**Task item:** Print nothing except the lines of the listing below from the line with "[button] (1187, 115)" to the line with "Российские удары по", each exactly as written, both ends included.
*** Extracted data Section Begins ***
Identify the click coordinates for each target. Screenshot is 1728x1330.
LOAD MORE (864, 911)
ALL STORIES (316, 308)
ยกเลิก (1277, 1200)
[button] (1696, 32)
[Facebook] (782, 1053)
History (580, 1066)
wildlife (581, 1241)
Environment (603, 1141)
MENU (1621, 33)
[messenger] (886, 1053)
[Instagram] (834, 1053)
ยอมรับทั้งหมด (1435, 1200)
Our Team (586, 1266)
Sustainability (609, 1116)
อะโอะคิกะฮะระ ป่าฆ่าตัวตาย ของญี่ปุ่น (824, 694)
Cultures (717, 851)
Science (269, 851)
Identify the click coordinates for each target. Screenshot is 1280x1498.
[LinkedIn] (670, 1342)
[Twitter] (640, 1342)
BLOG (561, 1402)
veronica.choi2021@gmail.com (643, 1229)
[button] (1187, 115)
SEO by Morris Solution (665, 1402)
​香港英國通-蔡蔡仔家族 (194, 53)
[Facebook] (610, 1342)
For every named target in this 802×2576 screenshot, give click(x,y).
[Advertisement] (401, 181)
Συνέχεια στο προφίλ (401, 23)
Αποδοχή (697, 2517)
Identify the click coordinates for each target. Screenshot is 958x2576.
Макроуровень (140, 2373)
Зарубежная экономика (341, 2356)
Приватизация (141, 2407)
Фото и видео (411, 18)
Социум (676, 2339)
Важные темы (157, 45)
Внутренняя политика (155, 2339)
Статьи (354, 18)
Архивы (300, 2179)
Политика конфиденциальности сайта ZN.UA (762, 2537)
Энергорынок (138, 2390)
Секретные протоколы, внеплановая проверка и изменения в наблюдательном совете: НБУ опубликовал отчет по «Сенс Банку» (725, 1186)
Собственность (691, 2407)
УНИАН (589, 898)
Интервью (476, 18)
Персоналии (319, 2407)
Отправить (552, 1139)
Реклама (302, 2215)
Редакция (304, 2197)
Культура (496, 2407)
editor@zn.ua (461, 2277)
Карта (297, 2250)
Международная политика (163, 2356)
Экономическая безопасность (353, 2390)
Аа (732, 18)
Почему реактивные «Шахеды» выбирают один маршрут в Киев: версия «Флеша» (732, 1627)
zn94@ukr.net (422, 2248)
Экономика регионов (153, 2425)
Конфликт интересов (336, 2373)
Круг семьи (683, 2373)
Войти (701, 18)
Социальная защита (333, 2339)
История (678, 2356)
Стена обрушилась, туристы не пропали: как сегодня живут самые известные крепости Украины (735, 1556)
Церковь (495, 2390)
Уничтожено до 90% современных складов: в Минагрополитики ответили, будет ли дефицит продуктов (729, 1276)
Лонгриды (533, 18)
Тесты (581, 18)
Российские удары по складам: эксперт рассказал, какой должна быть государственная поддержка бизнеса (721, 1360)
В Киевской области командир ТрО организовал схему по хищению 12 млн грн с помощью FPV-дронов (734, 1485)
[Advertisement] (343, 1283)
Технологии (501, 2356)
*** Extracted data Section Ends ***
**Exercise answer:**
[button] (1187, 115)
SEO by Morris Solution (665, 1402)
​香港英國通-蔡蔡仔家族 (194, 53)
[Facebook] (610, 1342)
For every named target in this 802×2576 screenshot, give click(x,y).
[Advertisement] (401, 181)
Συνέχεια στο προφίλ (401, 23)
Αποδοχή (697, 2517)
Identify the click coordinates for each target. Screenshot is 958x2576.
Макроуровень (140, 2373)
Зарубежная экономика (341, 2356)
Приватизация (141, 2407)
Фото и видео (411, 18)
Социум (676, 2339)
Важные темы (157, 45)
Внутренняя политика (155, 2339)
Статьи (354, 18)
Архивы (300, 2179)
Политика конфиденциальности сайта ZN.UA (762, 2537)
Энергорынок (138, 2390)
Секретные протоколы, внеплановая проверка и изменения в наблюдательном совете: НБУ опубликовал отчет по «Сенс Банку» (725, 1186)
Собственность (691, 2407)
УНИАН (589, 898)
Интервью (476, 18)
Персоналии (319, 2407)
Отправить (552, 1139)
Реклама (302, 2215)
Редакция (304, 2197)
Культура (496, 2407)
editor@zn.ua (461, 2277)
Карта (297, 2250)
Международная политика (163, 2356)
Экономическая безопасность (353, 2390)
Аа (732, 18)
Почему реактивные «Шахеды» выбирают один маршрут в Киев: версия «Флеша» (732, 1627)
zn94@ukr.net (422, 2248)
Экономика регионов (153, 2425)
Конфликт интересов (336, 2373)
Круг семьи (683, 2373)
Войти (701, 18)
Социальная защита (333, 2339)
История (678, 2356)
Стена обрушилась, туристы не пропали: как сегодня живут самые известные крепости Украины (735, 1556)
Церковь (495, 2390)
Уничтожено до 90% современных складов: в Минагрополитики ответили, будет ли дефицит продуктов (729, 1276)
Лонгриды (533, 18)
Тесты (581, 18)
Российские удары по складам: эксперт рассказал, какой должна быть государственная поддержка бизнеса (721, 1360)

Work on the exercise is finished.